Running Your First Local LLM on a 6–8 GB GPU: A Scientific Guide to Small Models

Running Your First Local LLM on a 6–8 GB GPU: A Scientific Guide to Small Models

Synopsis: This guide describes practical, reproducible steps to run a compact language model (2B–7B parameter class) on a consumer GPU with ~6–8 GB VRAM. It focuses on minimal dependencies, quantization for memory reduction, and objective benchmarking so you get useful output while preserving reproducibility and safety.

Why this approach works

Large models (tens to hundreds of billions of parameters) require large memory and specialized hardware. Smaller models (2B–7B) combined with quantization (4-bit or 8-bit) and device mapping permit reasonable latency and task utility on 6–8 GB GPUs. The underlying scientific principles are:

  • Model scaling law tradeoffs: smaller models have less representational capacity but are still effective for many tasks when used with retrieval or fine-tuned heads.
  • Quantization: reduces the memory footprint by representing weights with fewer bits; well-tested quantization schemes preserve enough numeric fidelity for many inference tasks.
  • Device mapping + offloading: strategically placing tensors on GPU vs CPU extends effective usable model size.

Prerequisites

RequirementMinimum
GPUNVIDIA 6–8 GB (e.g., RTX 3060 6GB)
OSUbuntu 20.04 / 22.04 or similar
Disk~10–20 GB free (model weights & cache)
Python3.10–3.11
Driver / CUDAMatching NVIDIA driver and CUDA toolkit (check nvidia-smi)

High-level steps

  1. Verify GPU & system tooling.
  2. Create an isolated Python environment.
  3. Install a minimal inference stack (PyTorch, Transformers, accelerate, bitsandbytes).
  4. Choose a compact model (2B–7B) and use a 4-bit/8-bit quantized load path.
  5. Run a basic inference; measure latency and token throughput.

Step A — Quick checks (run in terminal)

# Check GPU presence and driver
nvidia-smi

# Check Python
python3 --version

# Make sure you have pip
pip3 --version
Note: If nvidia-smi is missing, the system either lacks NVIDIA drivers or the GPU is not recognized. Resolve drivers first; inference on GPU requires drivers and CUDA-compatible PyTorch.

Step B — Automated setup script

Use the following script to create a venv and install a minimal set of packages for GPU inference. Copy-paste the block below into your Ubuntu terminal to create a file setup_llm.sh, make it executable, and run it.

cat <<'Eof' setup_llm.sh
#!/usr/bin/env bash
set -euo pipefail
PYVER=3.10
VENV_DIR=llm-venv

echo "Creating Python virtual environment in ./${VENV_DIR} (Python ${PYVER})"
python3 -m venv ${VENV_DIR}
source ${VENV_DIR}/bin/activate

echo "Upgrading pip and installing core packages"
pip install --upgrade pip setuptools wheel

# Install commonly used inference libraries.
# NOTE: If your CUDA/PyTorch setup requires a specific torch wheel, install that separately.
pip install "transformers>=4.35.0" accelerate bitsandbytes safetensors sentencepiece

# Install PyTorch - user may want a CUDA specific wheel.
# This attempts to install a recent stable torch; if you need CUDA-specific wheel,
# replace this line with the official command from PyTorch's website for your CUDA version.
pip install "torch>=2.1.0"

echo "Setup complete. Activate with: source ${VENV_DIR}/bin/activate"
Eof

If your system needs a CUDA-specific PyTorch binary, replace the pip torch install with the official wheel command from your PyTorch provider (the script above installs a generic wheel which may be CPU-only on some systems).

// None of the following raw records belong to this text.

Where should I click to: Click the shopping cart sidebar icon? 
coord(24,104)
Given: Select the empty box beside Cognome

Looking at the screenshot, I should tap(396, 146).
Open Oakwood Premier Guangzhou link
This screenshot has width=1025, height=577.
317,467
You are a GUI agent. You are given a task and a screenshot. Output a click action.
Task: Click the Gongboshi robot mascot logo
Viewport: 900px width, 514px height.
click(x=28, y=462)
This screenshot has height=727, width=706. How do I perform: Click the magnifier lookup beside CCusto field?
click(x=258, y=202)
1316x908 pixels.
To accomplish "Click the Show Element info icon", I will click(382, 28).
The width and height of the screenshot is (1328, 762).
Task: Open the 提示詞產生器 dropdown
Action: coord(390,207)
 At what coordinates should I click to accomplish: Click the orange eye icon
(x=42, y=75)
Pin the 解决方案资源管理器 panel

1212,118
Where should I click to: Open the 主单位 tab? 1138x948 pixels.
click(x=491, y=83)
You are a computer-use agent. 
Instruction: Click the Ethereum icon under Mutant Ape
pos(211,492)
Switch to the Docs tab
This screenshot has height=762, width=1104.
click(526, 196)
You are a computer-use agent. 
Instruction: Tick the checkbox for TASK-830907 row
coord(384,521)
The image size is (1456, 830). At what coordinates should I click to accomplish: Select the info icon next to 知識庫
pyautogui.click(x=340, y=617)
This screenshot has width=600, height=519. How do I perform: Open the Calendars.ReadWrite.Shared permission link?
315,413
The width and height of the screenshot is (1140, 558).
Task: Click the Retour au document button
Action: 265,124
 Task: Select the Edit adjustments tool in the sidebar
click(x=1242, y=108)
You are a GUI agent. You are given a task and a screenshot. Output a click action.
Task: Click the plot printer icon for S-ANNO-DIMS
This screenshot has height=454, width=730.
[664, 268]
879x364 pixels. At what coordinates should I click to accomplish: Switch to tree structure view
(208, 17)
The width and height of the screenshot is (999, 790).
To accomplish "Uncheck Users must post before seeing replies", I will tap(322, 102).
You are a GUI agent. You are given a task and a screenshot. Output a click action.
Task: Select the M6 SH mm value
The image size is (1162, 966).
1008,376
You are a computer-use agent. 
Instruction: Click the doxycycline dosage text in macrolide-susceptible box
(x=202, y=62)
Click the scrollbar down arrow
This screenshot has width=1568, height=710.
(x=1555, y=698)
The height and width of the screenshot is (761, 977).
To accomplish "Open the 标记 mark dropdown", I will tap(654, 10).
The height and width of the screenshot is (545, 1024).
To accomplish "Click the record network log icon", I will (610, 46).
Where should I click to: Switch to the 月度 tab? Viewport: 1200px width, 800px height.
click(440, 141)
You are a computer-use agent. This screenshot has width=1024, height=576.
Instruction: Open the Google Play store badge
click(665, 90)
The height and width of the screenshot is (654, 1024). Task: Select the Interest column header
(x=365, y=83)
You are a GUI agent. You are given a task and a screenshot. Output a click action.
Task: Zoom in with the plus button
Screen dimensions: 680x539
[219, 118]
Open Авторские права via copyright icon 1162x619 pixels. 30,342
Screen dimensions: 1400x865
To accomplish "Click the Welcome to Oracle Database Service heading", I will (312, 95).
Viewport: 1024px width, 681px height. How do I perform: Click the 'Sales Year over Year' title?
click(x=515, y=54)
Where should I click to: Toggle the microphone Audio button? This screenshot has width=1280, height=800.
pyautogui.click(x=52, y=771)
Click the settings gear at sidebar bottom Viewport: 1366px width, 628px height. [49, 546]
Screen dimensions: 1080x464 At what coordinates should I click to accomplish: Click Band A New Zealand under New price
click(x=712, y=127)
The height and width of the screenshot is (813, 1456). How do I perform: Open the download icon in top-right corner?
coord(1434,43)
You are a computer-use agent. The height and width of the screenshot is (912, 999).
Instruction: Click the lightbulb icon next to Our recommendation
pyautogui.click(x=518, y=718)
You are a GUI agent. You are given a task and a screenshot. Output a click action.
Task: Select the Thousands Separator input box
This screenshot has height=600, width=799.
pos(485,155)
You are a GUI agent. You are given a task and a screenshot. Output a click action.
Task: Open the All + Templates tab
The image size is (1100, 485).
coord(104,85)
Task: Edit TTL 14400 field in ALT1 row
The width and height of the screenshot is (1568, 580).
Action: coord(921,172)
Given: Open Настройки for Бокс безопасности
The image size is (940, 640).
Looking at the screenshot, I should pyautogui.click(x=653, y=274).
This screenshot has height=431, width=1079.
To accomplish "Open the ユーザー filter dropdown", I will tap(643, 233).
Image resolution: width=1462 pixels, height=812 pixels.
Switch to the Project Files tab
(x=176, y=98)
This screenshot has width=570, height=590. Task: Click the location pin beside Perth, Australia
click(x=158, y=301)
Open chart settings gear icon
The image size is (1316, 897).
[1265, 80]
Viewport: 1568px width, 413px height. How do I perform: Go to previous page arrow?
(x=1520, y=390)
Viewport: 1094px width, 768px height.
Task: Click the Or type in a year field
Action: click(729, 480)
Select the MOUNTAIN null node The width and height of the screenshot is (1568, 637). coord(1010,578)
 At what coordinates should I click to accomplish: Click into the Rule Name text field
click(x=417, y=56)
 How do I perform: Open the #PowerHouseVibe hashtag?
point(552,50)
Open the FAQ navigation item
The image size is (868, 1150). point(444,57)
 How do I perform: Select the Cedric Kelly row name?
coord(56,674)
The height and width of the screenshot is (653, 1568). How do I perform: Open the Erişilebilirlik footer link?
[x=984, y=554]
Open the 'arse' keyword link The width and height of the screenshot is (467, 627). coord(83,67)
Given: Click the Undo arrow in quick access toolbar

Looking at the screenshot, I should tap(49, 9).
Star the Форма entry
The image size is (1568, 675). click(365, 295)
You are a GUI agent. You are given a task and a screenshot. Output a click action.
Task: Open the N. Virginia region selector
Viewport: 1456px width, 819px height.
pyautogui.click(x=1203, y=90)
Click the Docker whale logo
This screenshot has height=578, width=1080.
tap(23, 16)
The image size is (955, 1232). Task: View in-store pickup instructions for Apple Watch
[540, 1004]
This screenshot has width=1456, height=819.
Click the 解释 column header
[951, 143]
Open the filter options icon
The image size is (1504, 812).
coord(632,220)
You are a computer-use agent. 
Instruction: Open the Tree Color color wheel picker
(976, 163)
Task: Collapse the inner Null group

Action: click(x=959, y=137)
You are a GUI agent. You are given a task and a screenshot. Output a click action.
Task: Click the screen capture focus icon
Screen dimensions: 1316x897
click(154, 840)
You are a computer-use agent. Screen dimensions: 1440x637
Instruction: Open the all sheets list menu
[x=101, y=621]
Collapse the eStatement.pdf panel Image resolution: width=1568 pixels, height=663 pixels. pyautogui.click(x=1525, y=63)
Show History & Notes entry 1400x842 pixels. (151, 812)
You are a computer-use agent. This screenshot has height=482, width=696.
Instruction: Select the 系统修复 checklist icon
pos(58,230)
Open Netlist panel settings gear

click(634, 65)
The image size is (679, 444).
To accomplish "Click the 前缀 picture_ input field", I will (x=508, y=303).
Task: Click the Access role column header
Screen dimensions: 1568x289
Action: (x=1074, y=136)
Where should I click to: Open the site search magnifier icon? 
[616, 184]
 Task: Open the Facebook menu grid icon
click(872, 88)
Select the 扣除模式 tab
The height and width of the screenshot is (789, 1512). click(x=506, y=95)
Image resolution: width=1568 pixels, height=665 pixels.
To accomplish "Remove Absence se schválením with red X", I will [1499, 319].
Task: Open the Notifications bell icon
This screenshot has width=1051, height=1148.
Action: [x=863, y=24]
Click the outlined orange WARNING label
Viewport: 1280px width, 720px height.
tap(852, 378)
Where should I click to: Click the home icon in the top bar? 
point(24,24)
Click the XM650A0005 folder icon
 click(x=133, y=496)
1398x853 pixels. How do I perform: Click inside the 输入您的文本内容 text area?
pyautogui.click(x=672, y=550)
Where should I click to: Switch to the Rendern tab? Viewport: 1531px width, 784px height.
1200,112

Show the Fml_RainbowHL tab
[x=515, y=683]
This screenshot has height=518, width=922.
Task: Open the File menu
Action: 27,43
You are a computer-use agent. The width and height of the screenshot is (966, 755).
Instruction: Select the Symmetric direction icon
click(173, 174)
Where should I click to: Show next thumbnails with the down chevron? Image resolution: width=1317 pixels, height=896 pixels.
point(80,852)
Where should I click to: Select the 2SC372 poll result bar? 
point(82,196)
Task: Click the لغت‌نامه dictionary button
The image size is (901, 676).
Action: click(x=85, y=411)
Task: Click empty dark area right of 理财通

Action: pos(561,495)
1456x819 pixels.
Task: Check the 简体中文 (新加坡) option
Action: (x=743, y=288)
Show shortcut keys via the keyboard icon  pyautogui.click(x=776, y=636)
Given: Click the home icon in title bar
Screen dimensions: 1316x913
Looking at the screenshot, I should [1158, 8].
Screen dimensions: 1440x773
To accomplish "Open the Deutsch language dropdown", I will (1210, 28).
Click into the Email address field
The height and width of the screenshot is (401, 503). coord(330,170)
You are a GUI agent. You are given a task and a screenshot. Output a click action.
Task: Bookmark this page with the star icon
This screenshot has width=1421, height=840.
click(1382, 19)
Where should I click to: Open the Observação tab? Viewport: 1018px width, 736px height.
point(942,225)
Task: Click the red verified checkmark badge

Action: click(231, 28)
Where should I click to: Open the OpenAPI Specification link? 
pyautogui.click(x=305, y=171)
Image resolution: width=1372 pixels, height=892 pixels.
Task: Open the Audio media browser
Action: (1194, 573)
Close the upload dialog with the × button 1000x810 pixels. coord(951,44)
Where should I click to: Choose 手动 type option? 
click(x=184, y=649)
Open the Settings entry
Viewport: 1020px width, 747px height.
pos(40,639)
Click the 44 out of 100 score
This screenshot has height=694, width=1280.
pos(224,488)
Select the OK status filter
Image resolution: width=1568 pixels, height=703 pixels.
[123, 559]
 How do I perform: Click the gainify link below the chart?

Step C — Minimal inference script (4-bit / 8-bit load path)

Below is a minimal Python program that loads a compact model with quantization settings where supported, issues a short prompt, and prints results. Save it as run_llm.py in the same directory as the venv or where you will run it.

cat <<'Eof' run_llm.py
#!/usr/bin/env python3
"""
Minimal inference example for a small LLM on constrained GPU.
This uses the huggingface transformers API and bitsandbytes quantization where available.
Adjust model_name to a quantized-capable small model (2B-7B). Ensure your venv is active.
"""
import time
from transformers import AutoTokenizer, AutoModelForCausalLM
from transformers import BitsAndBytesConfig  # if available in your transformers distribution
import torch

# === USER CONFIG ===
model_name = "your-compact-model-identifier"  # replace with model repo id (HuggingFace-style)
prompt = "Summarize the clinical significance of elevated ALT in one short paragraph."
max_new_tokens = 120
device = "cuda" if torch.cuda.is_available() else "cpu"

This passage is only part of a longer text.